Find every line in the rows below that contains the word "pixels" and copy each of those lines.
---------- DATA FOR THIS EXERCISE ----------
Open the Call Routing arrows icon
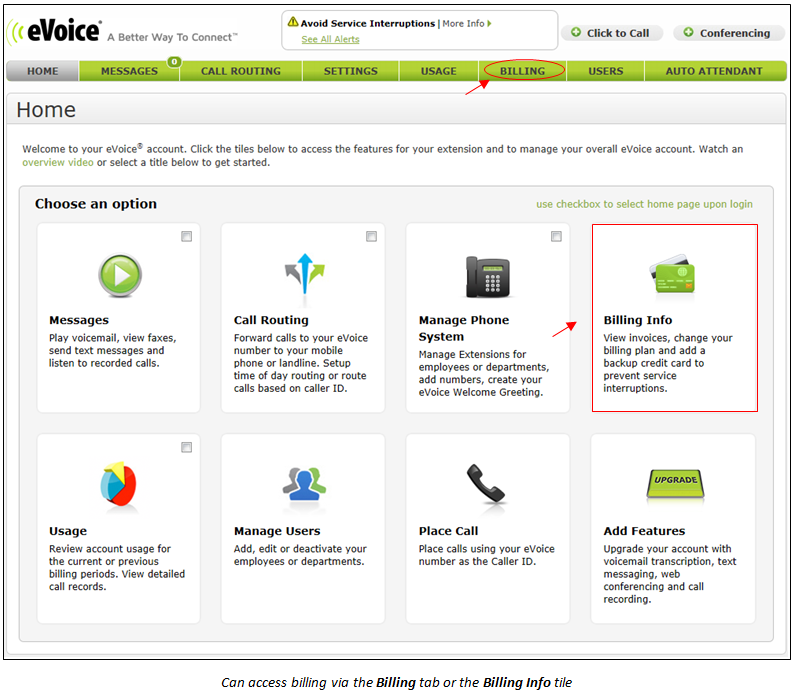The height and width of the screenshot is (697, 794). [x=304, y=275]
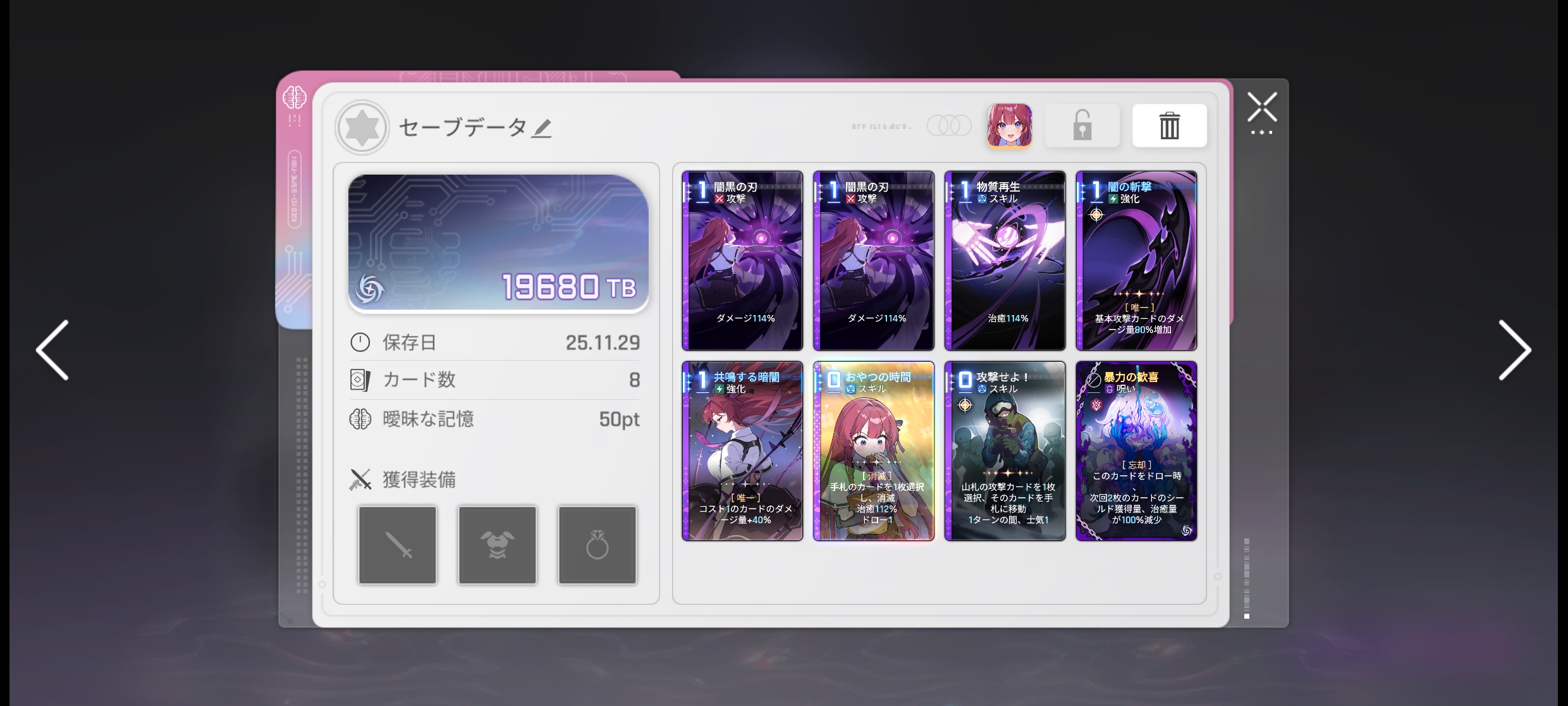Select the 暴力の歓喜 curse card
The height and width of the screenshot is (706, 1568).
pyautogui.click(x=1136, y=451)
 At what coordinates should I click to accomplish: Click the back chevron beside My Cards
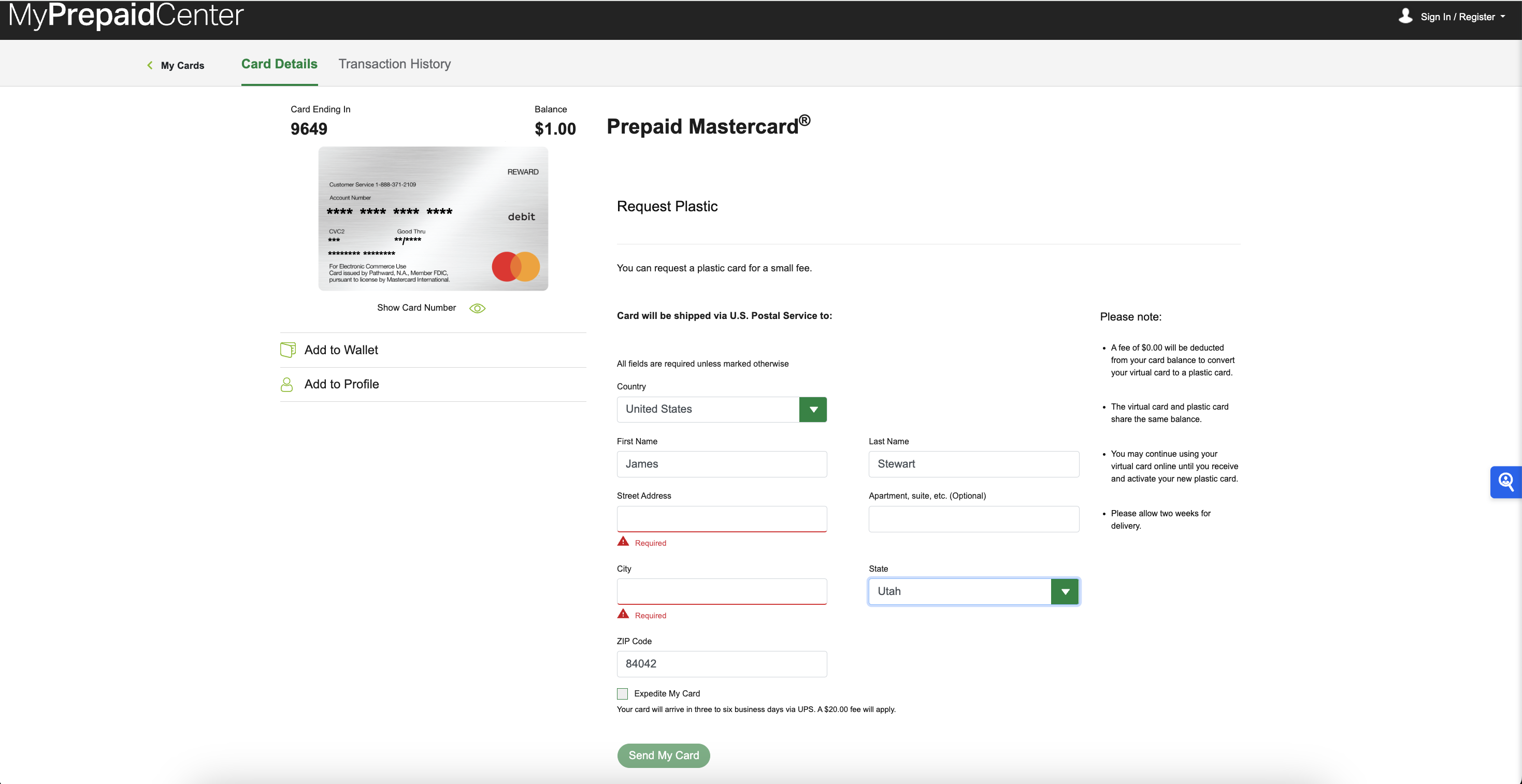[x=150, y=65]

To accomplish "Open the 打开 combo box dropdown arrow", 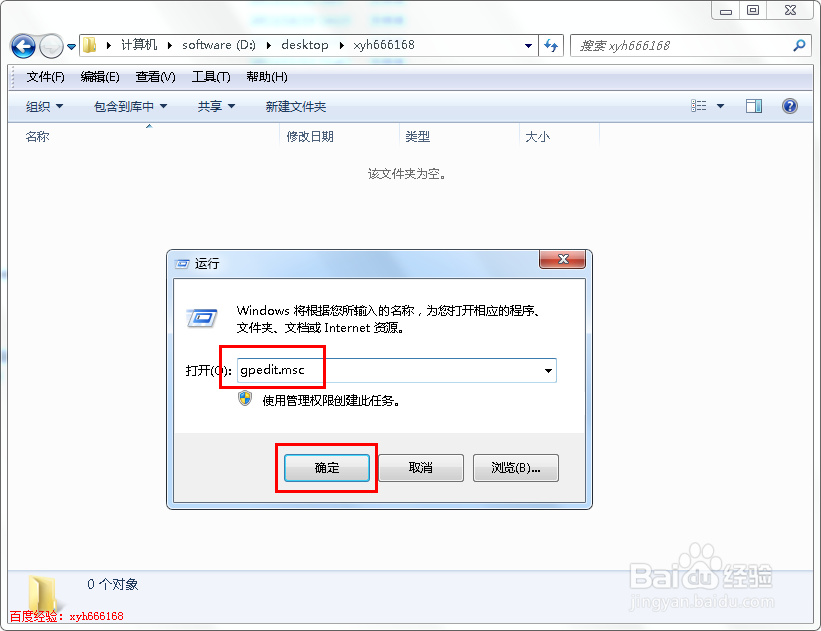I will [x=548, y=370].
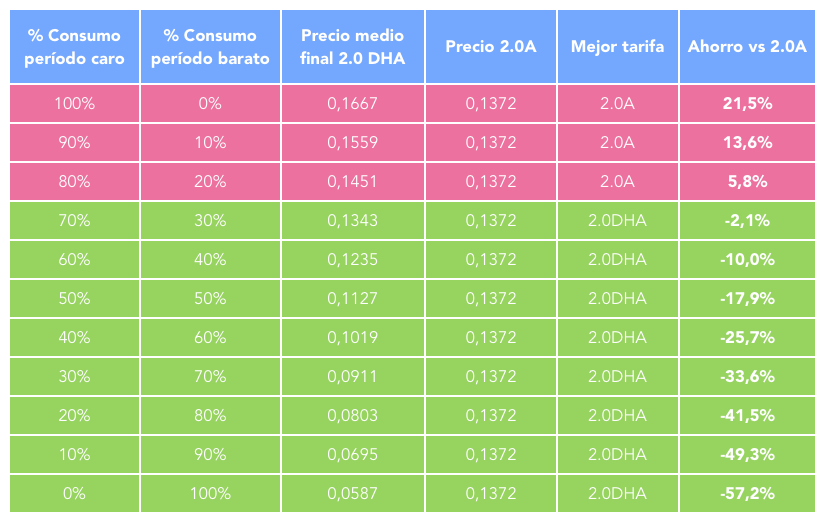Click the -33,6% savings cell
825x526 pixels.
(747, 377)
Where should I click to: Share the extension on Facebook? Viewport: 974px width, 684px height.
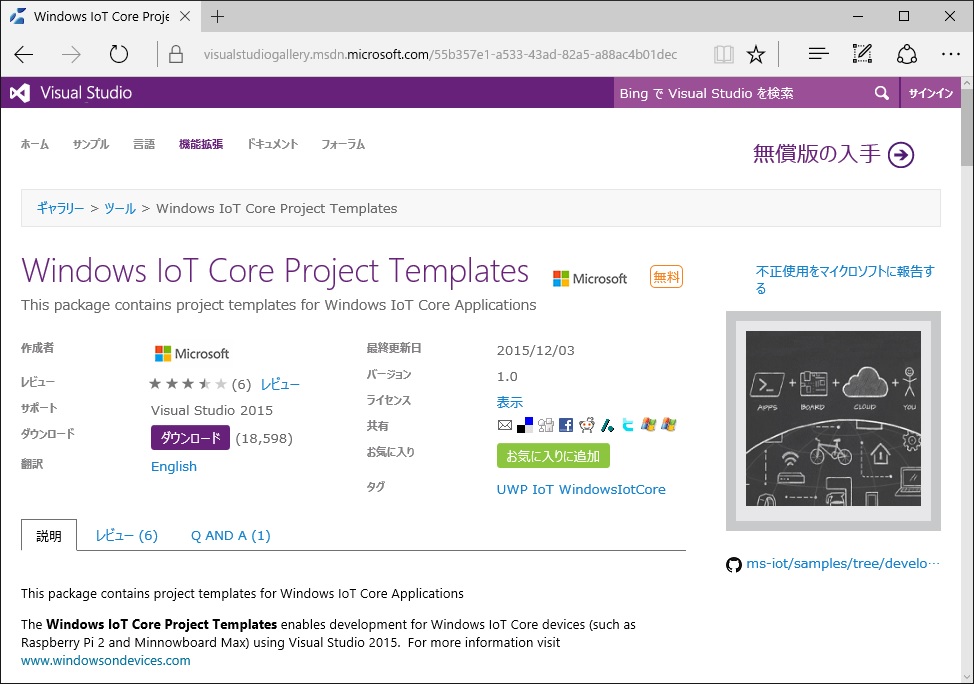point(566,425)
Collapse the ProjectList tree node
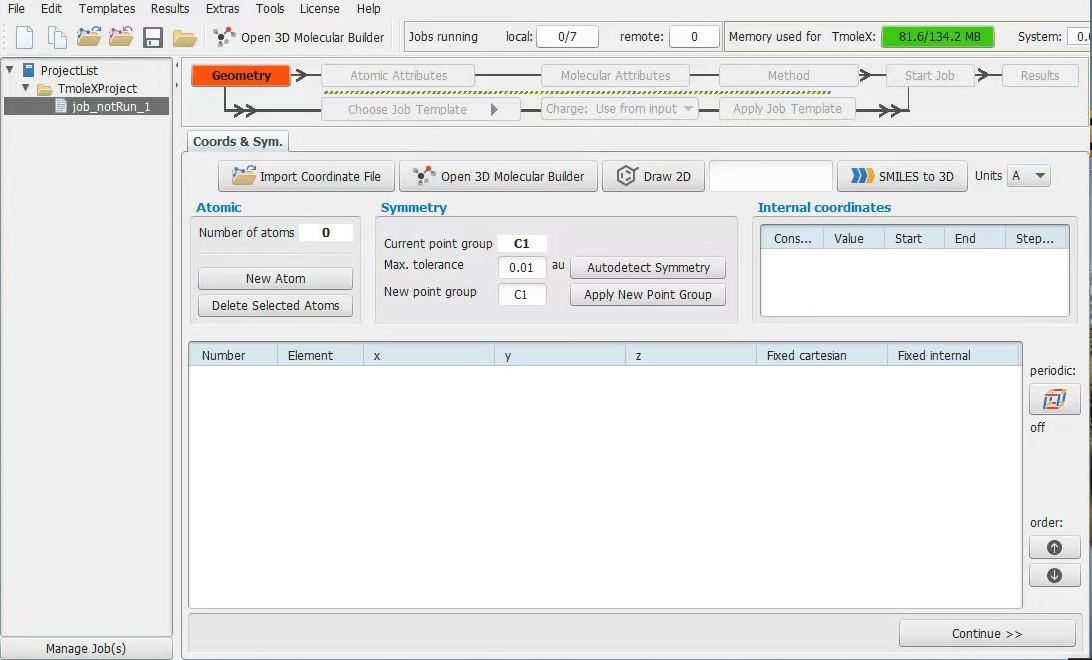 pyautogui.click(x=10, y=70)
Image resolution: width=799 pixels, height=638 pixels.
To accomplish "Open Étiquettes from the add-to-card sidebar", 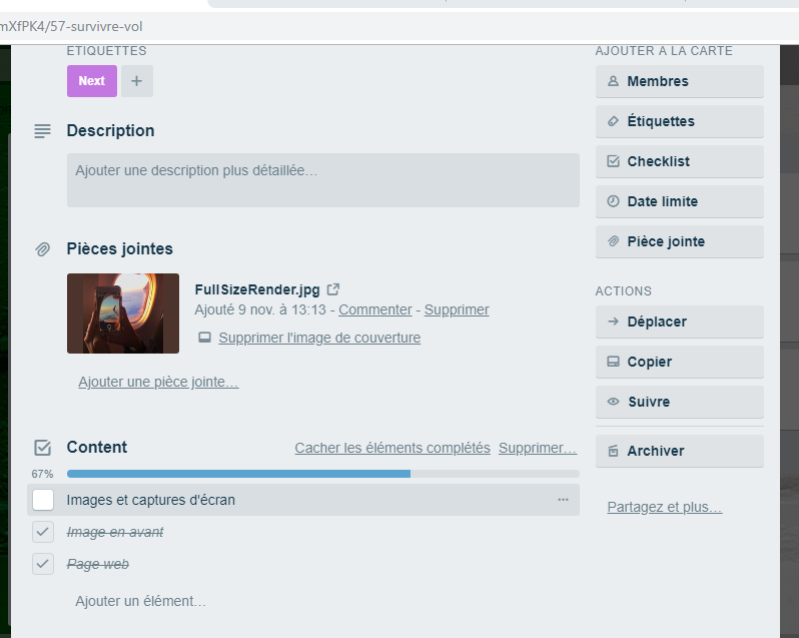I will tap(680, 121).
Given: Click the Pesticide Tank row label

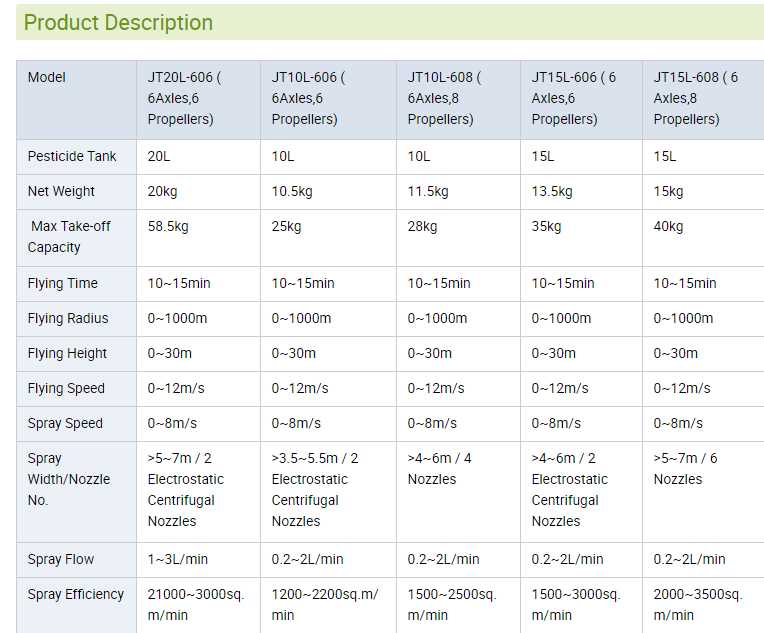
----------
◆ **RESPONSE TO THE EXERCISE**:
825x526 pixels.
Image resolution: width=799 pixels, height=638 pixels.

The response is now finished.